Collected data entries:
============================================================

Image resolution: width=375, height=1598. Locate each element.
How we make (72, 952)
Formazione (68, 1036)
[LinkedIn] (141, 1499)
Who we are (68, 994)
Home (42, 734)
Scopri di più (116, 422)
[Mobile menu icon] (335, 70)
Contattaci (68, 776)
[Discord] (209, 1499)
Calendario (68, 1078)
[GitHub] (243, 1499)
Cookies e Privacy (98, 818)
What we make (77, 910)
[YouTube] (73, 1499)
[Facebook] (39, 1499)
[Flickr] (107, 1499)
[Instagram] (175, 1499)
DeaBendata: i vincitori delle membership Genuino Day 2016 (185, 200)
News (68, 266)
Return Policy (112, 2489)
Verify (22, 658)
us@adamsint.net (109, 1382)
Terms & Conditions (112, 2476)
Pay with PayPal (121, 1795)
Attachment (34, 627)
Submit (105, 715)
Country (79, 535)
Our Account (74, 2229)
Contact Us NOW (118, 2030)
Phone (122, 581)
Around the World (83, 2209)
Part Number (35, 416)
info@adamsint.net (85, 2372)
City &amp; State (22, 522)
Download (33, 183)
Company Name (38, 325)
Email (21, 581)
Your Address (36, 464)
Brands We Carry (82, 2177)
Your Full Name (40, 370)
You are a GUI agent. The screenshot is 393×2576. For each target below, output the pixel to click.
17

============================================================

[Assignment] What are the lines from the one with "us@adamsint.net (109, 1382)" through the end of the entries? Give them again exactly, both end lines included.

[Solution for this task]
us@adamsint.net (109, 1382)
Terms & Conditions (112, 2476)
Pay with PayPal (121, 1795)
Attachment (34, 627)
Submit (105, 715)
Country (79, 535)
Our Account (74, 2229)
Contact Us NOW (118, 2030)
Phone (122, 581)
Around the World (83, 2209)
Part Number (35, 416)
info@adamsint.net (85, 2372)
City &amp; State (22, 522)
Download (33, 183)
Company Name (38, 325)
Email (21, 581)
Your Address (36, 464)
Brands We Carry (82, 2177)
Your Full Name (40, 370)
You are a GUI agent. The screenshot is 393×2576. For each target below, output the pixel to click.
17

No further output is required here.